**REQUIRED ACTION:**
For this exercise, restate the data below with no change at all.

**EXERCISE INPUT:**
----------------------------------------

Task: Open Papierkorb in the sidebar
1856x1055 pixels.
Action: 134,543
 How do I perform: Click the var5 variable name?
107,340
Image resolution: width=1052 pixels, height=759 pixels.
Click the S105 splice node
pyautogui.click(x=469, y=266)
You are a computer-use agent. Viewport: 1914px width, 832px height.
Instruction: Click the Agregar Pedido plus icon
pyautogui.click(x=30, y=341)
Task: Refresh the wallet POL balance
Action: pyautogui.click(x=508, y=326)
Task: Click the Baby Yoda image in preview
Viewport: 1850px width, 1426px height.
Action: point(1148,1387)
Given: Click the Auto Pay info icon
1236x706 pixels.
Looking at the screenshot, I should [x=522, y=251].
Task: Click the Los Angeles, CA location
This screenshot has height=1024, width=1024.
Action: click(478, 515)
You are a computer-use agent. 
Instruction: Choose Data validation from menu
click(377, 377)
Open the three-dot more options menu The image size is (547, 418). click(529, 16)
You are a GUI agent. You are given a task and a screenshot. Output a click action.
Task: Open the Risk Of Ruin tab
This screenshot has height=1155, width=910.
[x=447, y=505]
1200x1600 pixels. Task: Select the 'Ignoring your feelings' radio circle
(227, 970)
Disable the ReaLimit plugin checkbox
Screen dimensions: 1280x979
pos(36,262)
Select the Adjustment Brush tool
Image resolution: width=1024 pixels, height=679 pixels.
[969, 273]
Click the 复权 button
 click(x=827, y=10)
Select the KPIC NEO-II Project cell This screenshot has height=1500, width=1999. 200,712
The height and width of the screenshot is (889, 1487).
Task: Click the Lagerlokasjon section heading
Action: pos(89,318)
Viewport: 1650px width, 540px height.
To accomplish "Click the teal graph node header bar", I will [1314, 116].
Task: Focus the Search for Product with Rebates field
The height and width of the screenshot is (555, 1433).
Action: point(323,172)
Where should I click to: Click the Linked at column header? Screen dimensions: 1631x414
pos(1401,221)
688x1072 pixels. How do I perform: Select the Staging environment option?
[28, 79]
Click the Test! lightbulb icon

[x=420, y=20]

----------------------------------------

**EXERCISE RESULT:**
Task: Open Papierkorb in the sidebar
1856x1055 pixels.
Action: 134,543
 How do I perform: Click the var5 variable name?
107,340
Image resolution: width=1052 pixels, height=759 pixels.
Click the S105 splice node
pyautogui.click(x=469, y=266)
You are a computer-use agent. Viewport: 1914px width, 832px height.
Instruction: Click the Agregar Pedido plus icon
pyautogui.click(x=30, y=341)
Task: Refresh the wallet POL balance
Action: pyautogui.click(x=508, y=326)
Task: Click the Baby Yoda image in preview
Viewport: 1850px width, 1426px height.
Action: point(1148,1387)
Given: Click the Auto Pay info icon
1236x706 pixels.
Looking at the screenshot, I should [x=522, y=251].
Task: Click the Los Angeles, CA location
This screenshot has height=1024, width=1024.
Action: click(478, 515)
You are a computer-use agent. 
Instruction: Choose Data validation from menu
click(377, 377)
Open the three-dot more options menu The image size is (547, 418). click(529, 16)
You are a GUI agent. You are given a task and a screenshot. Output a click action.
Task: Open the Risk Of Ruin tab
This screenshot has height=1155, width=910.
[x=447, y=505]
1200x1600 pixels. Task: Select the 'Ignoring your feelings' radio circle
(227, 970)
Disable the ReaLimit plugin checkbox
Screen dimensions: 1280x979
pos(36,262)
Select the Adjustment Brush tool
Image resolution: width=1024 pixels, height=679 pixels.
[969, 273]
Click the 复权 button
 click(x=827, y=10)
Select the KPIC NEO-II Project cell This screenshot has height=1500, width=1999. 200,712
The height and width of the screenshot is (889, 1487).
Task: Click the Lagerlokasjon section heading
Action: pos(89,318)
Viewport: 1650px width, 540px height.
To accomplish "Click the teal graph node header bar", I will [1314, 116].
Task: Focus the Search for Product with Rebates field
The height and width of the screenshot is (555, 1433).
Action: point(323,172)
Where should I click to: Click the Linked at column header? Screen dimensions: 1631x414
pos(1401,221)
688x1072 pixels. How do I perform: Select the Staging environment option?
[28, 79]
Click the Test! lightbulb icon

[x=420, y=20]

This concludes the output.